## [Exercise requirements]
In the listing below, find the line with "Click the sports menu horizontal scrollbar" and the line with "You are a GUI", then return them and every line between them exactly, minus the pictures.

## [Records]
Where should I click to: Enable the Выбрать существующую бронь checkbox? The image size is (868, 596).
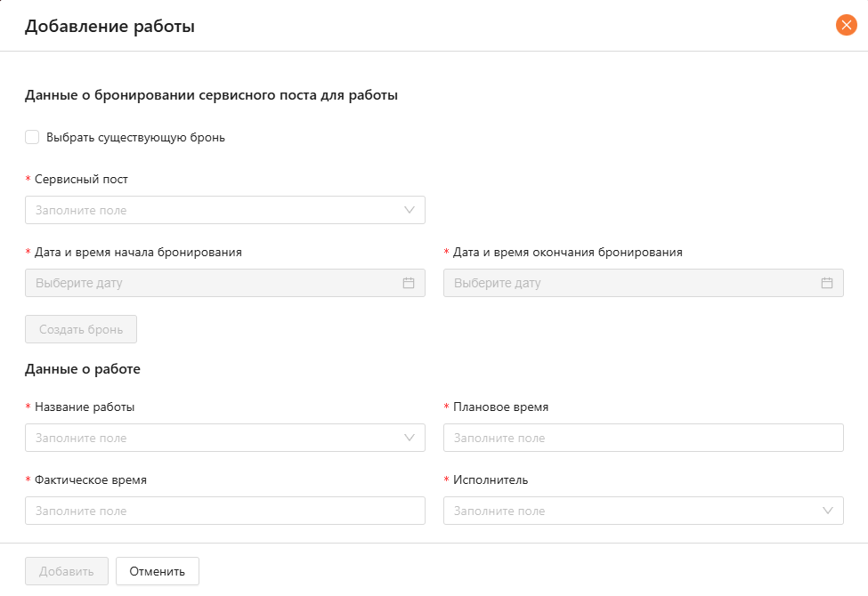(32, 137)
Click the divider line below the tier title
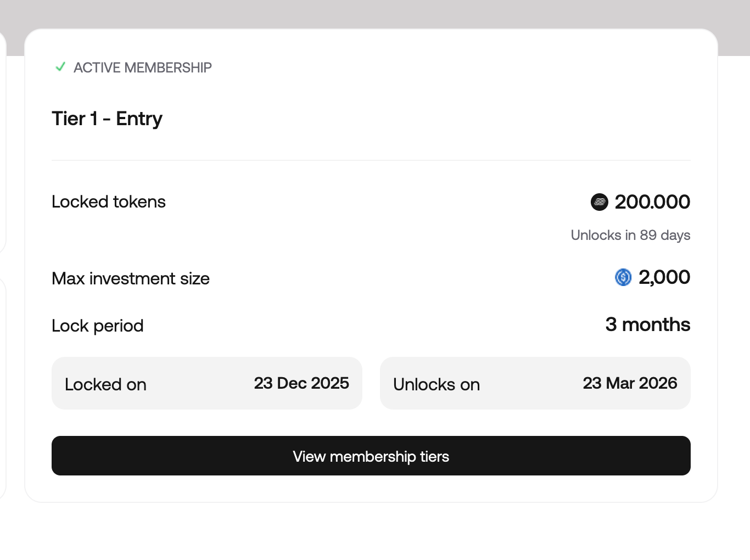750x560 pixels. coord(371,160)
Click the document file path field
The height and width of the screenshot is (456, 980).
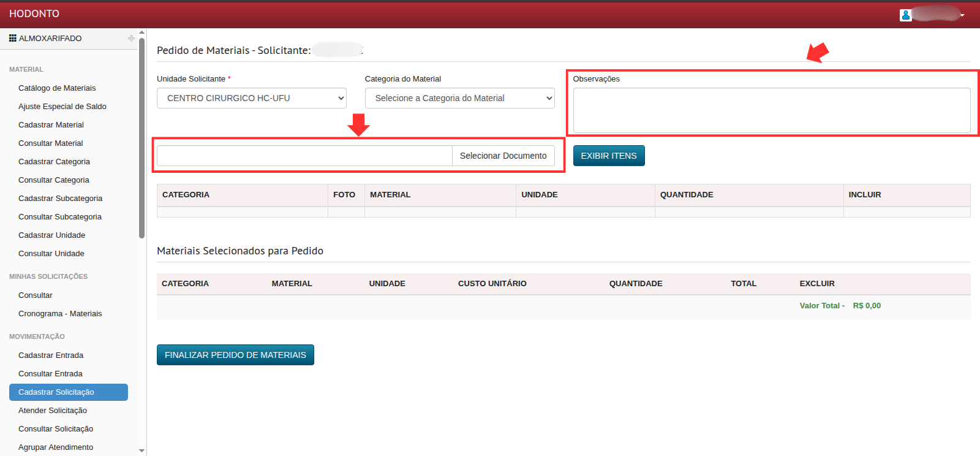pyautogui.click(x=304, y=156)
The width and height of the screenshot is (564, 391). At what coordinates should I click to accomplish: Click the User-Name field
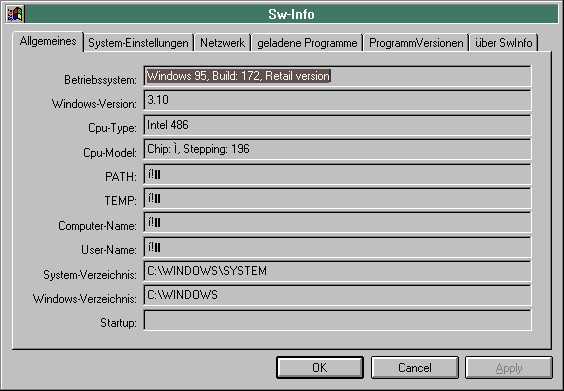coord(337,247)
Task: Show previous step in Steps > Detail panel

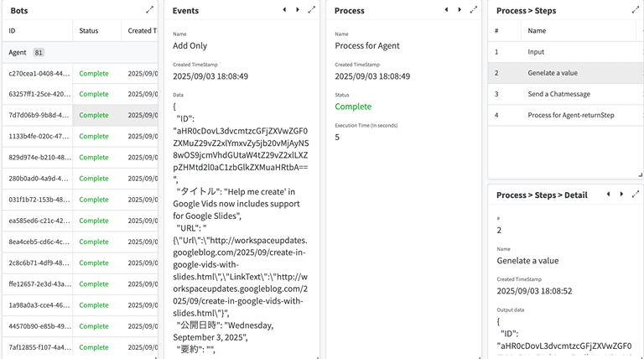Action: [608, 195]
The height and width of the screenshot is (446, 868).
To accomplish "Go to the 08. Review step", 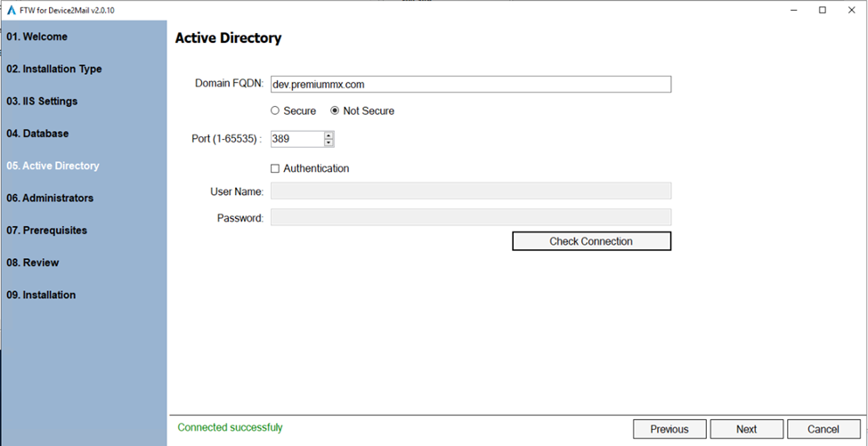I will pyautogui.click(x=33, y=263).
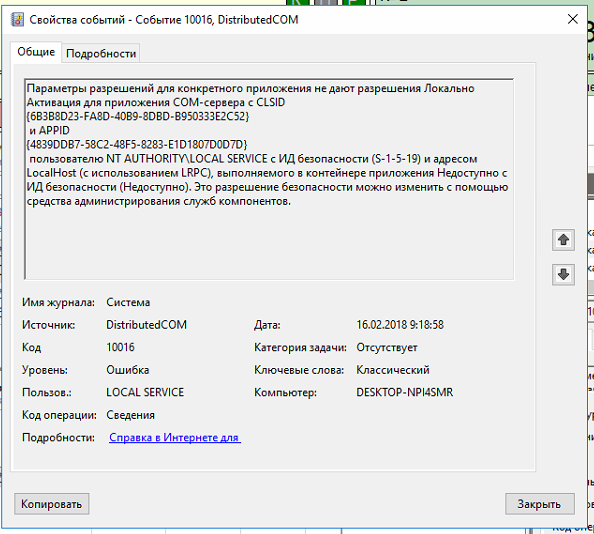The image size is (594, 534).
Task: Click the Копировать button
Action: coord(52,504)

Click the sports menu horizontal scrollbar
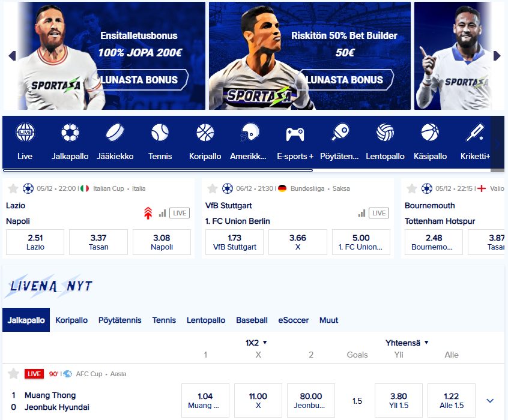[158, 170]
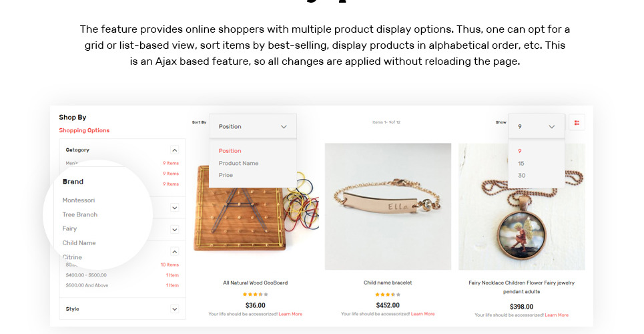Open Child name bracelet product image
Viewport: 644px width, 334px height.
click(388, 206)
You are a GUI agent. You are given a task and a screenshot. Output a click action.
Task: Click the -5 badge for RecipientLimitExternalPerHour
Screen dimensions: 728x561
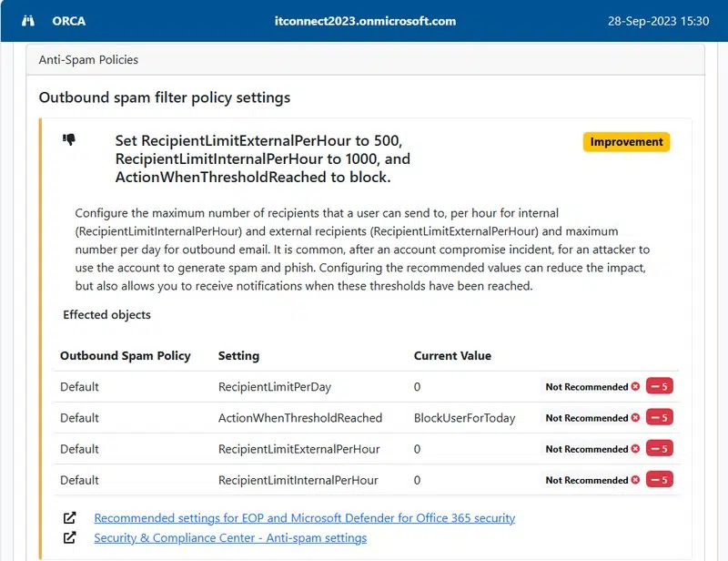659,449
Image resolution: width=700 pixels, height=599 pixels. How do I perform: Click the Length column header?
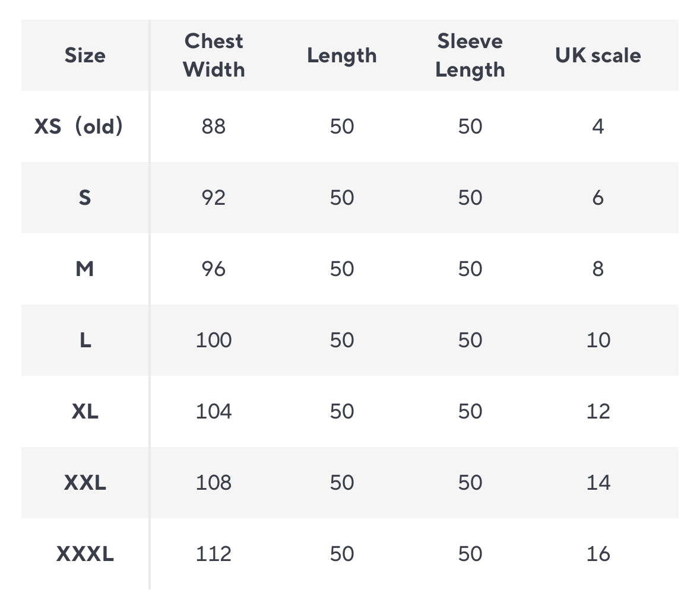pyautogui.click(x=341, y=55)
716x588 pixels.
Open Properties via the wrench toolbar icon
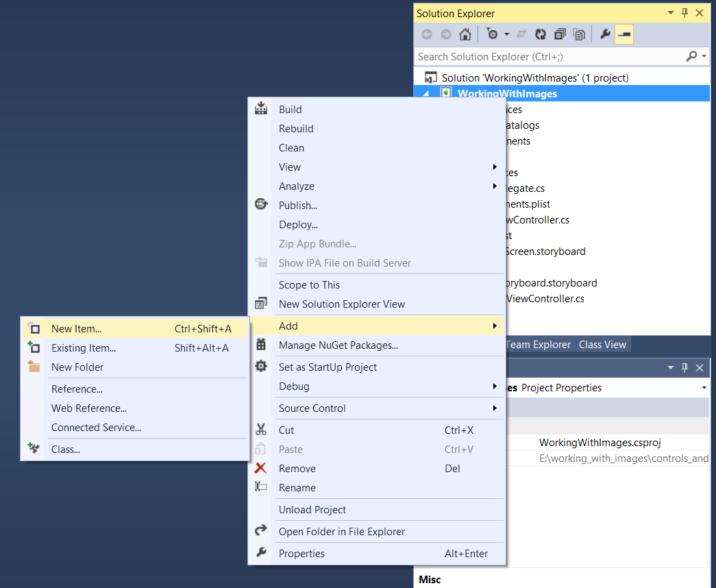[x=605, y=34]

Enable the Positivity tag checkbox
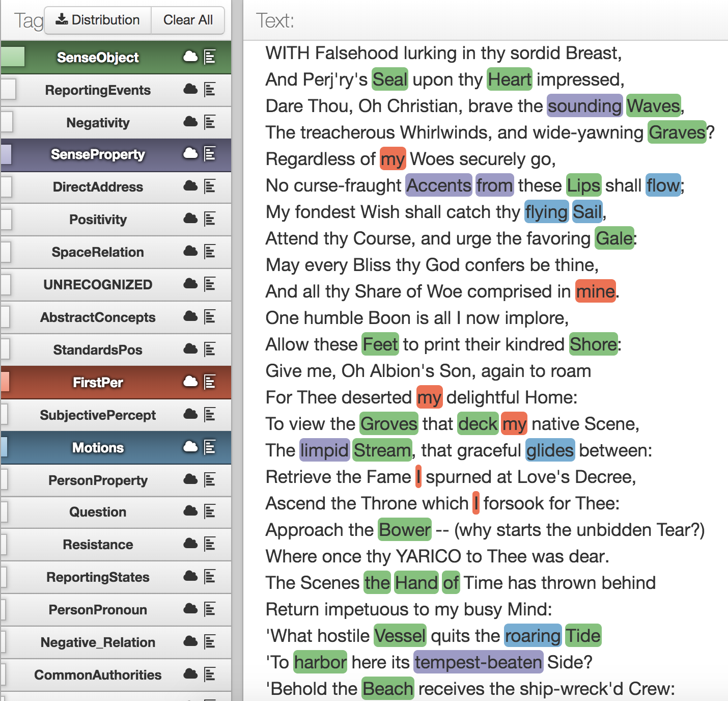(7, 220)
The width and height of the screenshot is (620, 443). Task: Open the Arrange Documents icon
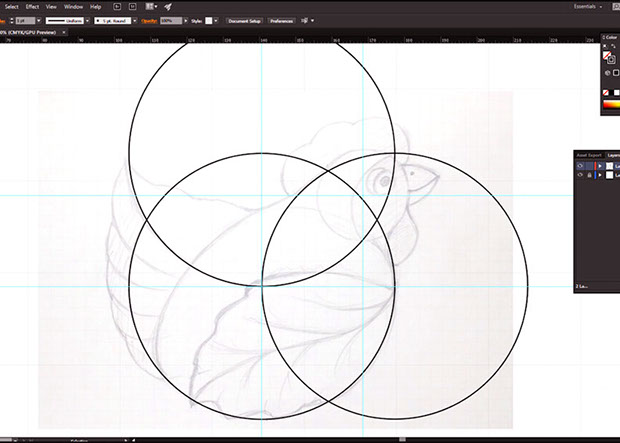148,6
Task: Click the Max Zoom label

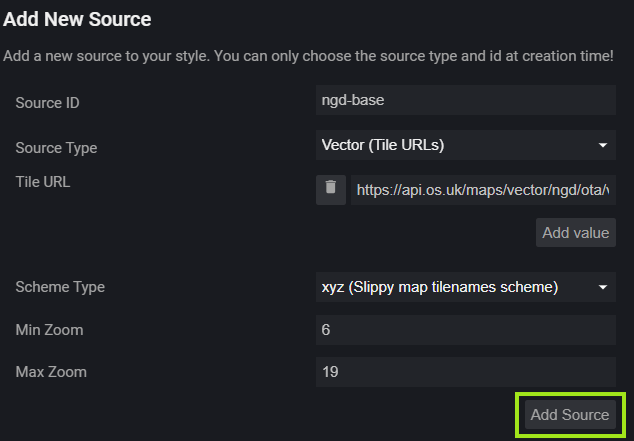Action: coord(51,372)
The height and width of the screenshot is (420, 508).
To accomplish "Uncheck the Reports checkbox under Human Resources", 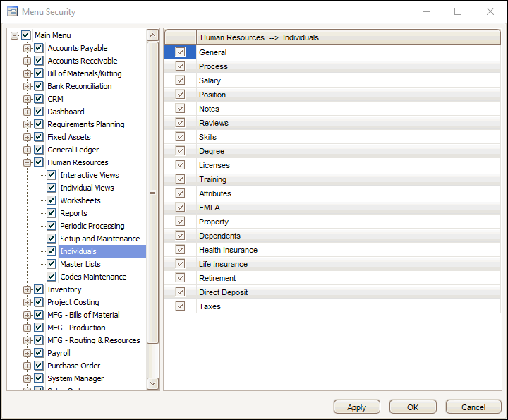I will coord(52,213).
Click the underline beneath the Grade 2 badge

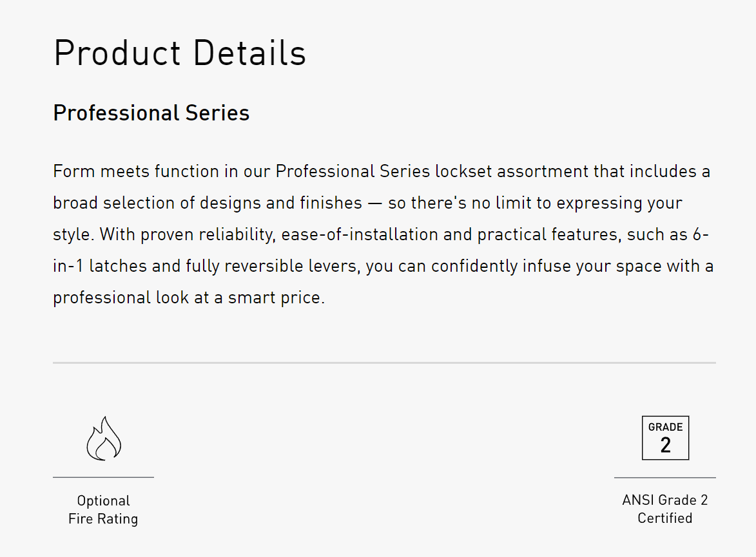pyautogui.click(x=665, y=477)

## [Finished exercise]
Click the sports menu horizontal scrollbar
[158, 170]
Open Child name bracelet product image
Viewport: 644px width, 334px height.
click(388, 206)
You are a GUI agent. You are given a task and a screenshot. Output a click action.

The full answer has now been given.